That was the first question that came to mind after reading this article:

Quote:
Scientists at The University of Nottingham are leading an ambitious research project to develop an in vivo biological cell-equivalent of a computer operating system. The success of the project to create a 're-programmable cell' could revolutionise synthetic biology and would pave the way for scientists to create completely new and useful forms of life using a relatively hassle-free approach.

I mean, why build nanites if you can program a cell to perform any nano-scale tasks you need to do? Mother Nature has already mastered problems that nanotech grapples with (self-replication, energy source, mobility), so why reinvent the wheel? Stunning visualizations of the inner workings of our own bodies show that we've already got trillions of molecular factories inside of us, and there would be no need for specialized and artificial "nano-hives" if we could harness the machinery we already have.

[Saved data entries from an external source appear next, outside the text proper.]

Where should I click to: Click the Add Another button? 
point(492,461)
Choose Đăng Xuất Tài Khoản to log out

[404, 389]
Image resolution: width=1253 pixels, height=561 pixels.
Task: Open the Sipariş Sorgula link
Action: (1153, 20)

Of course, this is all wildly speculative, but I'm interested to hear what other folks think about this.

GreyBrother GreyBrother's picture
Re: Who needs nanotech?

Well, as far as i figure it, biological implements always have this nasty habit of evolving and mutating, if compared to technological things (note my use of eloquent words :D).

I think both should be developed and we see what's better or what is better for what use, to be exact. I'm sure there are some tasks that "Hard" Nanites can do better than "Soft" Nanites, and vice versa.

A sentinel's gotta do, what a sentinel's gotta do.

Arenamontanus Arenamontanus's picture
Re: Who needs nanotech?

Of course, there are always the cyborg yeast (original paper) where genetic programs are regulated by an external computer using laser. However, one reason for this project is the problem that genetic circuits are fairly unreliable for our purposes - bionano is indeed unruly, hence the need for laser feedback.

Whether the project ever gets anywhere remains to be seen. I wish them the best of luck, but it is worth noticing that the story is about the press release from the *start* of the project.

Extropian

root root's picture
Re: Who needs nanotech?

root@Why needs nanotech?


Last I knew, we didn't know how to create gates in a lipid bilayer yet. Adapting cells to wildly different purposes seems a bit out of our league if we have no control over the I/O "protocols" for cells.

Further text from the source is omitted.